§ **GIVEN INSTRUCTION**: Retype every line below, from the one containing "生成AI画像制作｜11：シャボン玉と女の子 (30, 371)" down through the one containing "AIで出力された文字を修正する | 07 : 友人を待つ少年 (36, 390)", both ends included, without changing anything.
-- DATA SUPPLIED start --
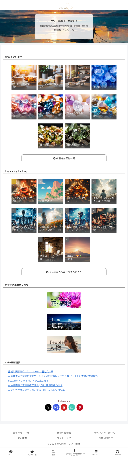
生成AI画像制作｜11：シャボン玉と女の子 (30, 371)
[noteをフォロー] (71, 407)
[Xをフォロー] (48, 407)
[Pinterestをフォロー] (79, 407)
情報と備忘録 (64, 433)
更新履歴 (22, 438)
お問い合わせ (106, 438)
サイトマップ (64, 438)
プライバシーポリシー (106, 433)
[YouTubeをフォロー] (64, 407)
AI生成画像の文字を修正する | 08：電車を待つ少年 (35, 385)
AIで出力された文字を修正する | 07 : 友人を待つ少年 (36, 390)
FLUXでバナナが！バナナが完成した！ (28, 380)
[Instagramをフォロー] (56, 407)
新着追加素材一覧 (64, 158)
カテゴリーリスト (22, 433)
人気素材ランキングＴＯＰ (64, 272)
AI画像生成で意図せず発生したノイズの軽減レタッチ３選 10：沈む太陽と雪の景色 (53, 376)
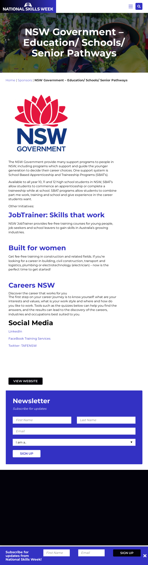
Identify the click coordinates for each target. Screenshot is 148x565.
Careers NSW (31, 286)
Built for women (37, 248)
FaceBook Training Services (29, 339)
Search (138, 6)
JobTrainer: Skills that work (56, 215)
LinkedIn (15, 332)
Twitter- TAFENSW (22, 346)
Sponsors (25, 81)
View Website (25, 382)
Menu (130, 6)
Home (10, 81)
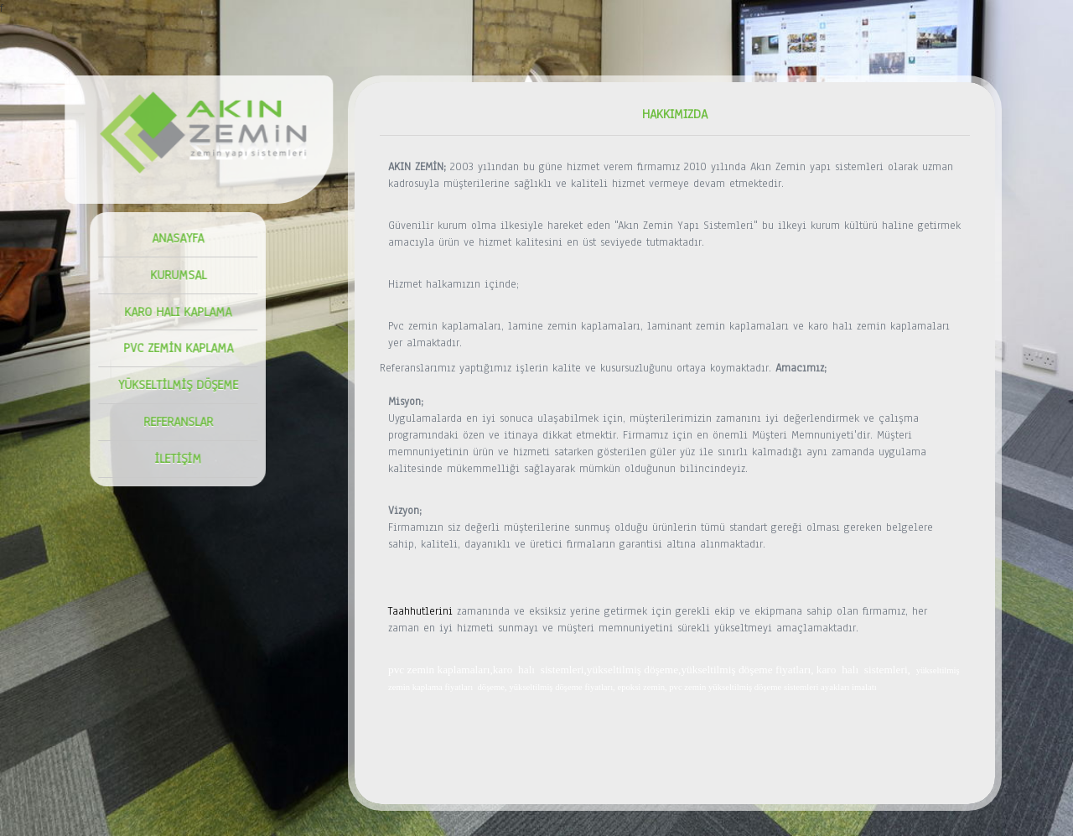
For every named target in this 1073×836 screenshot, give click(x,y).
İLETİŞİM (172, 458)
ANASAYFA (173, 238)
-- DATA SUPPLIED end --
-- DATA SUPPLIED start --
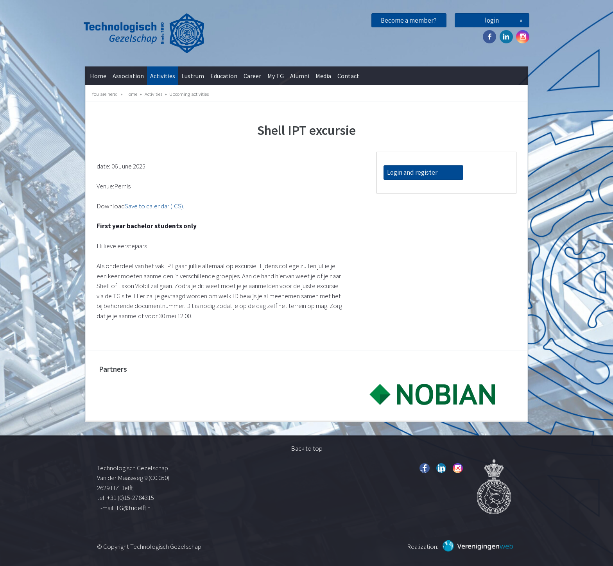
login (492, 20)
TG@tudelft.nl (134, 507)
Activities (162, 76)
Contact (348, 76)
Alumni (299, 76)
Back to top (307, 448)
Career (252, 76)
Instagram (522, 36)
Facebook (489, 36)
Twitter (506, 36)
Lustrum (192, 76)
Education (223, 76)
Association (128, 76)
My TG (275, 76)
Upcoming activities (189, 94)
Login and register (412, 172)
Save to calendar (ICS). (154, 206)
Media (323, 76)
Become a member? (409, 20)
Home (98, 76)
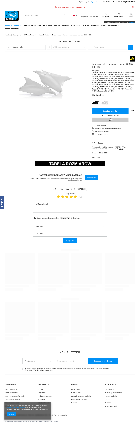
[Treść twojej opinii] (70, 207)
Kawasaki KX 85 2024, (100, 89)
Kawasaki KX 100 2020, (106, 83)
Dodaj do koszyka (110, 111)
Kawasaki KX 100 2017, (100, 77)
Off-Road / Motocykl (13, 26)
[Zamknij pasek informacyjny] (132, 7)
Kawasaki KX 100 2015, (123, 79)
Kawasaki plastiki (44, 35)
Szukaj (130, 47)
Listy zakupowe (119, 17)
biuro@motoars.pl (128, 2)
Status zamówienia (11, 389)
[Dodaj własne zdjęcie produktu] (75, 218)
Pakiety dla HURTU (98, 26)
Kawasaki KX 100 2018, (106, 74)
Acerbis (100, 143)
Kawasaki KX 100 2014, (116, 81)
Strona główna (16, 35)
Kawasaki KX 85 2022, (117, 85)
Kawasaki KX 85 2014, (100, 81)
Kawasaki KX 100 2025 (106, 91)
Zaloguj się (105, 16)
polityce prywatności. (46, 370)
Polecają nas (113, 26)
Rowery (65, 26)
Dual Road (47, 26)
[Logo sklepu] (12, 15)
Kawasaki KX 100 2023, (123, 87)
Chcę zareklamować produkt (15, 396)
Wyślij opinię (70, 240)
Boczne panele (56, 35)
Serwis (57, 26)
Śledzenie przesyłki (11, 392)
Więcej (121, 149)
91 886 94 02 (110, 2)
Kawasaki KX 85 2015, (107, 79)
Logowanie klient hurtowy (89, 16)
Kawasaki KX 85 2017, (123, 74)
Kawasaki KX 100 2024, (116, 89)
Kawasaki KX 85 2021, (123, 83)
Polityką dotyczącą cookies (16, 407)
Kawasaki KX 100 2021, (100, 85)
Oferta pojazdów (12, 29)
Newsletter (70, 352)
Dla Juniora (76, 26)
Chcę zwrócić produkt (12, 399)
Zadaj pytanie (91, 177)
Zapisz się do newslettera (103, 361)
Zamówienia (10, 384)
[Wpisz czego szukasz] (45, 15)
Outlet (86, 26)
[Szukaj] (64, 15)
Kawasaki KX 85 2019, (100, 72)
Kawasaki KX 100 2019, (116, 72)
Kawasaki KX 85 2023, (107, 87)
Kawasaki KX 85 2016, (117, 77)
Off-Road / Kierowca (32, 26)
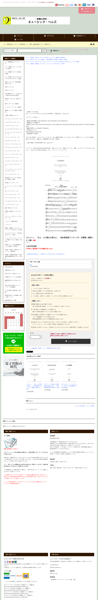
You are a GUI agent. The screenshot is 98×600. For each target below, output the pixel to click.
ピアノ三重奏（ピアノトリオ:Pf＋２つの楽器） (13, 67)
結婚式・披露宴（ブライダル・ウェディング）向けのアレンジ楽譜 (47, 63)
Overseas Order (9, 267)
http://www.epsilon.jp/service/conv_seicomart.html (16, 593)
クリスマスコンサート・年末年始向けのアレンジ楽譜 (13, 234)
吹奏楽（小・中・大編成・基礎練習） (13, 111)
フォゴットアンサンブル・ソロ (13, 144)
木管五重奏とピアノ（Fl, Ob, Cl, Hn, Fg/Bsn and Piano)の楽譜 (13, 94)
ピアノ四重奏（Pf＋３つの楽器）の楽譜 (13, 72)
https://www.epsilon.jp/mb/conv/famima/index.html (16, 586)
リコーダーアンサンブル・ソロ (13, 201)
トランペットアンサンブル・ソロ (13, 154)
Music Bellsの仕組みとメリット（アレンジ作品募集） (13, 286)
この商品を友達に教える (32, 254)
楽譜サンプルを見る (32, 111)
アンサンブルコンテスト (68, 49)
-- DATA SUPPLIED end --
§ **RESULT**:
生成AI画像制作｜11：シャボン玉と女の子 (30, 371)
[noteをフォロー] (71, 407)
[Xをフォロー] (48, 407)
[Pinterestをフォロー] (79, 407)
情報と備忘録 (64, 433)
更新履歴 (22, 438)
お問い合わせ (106, 438)
サイトマップ (64, 438)
プライバシーポリシー (106, 433)
[YouTubeをフォロー] (64, 407)
AI生成画像の文字を修正する | 08：電車を待つ少年 (35, 385)
AIで出力された文字を修正する | 07 : 友人を待つ少年 (36, 390)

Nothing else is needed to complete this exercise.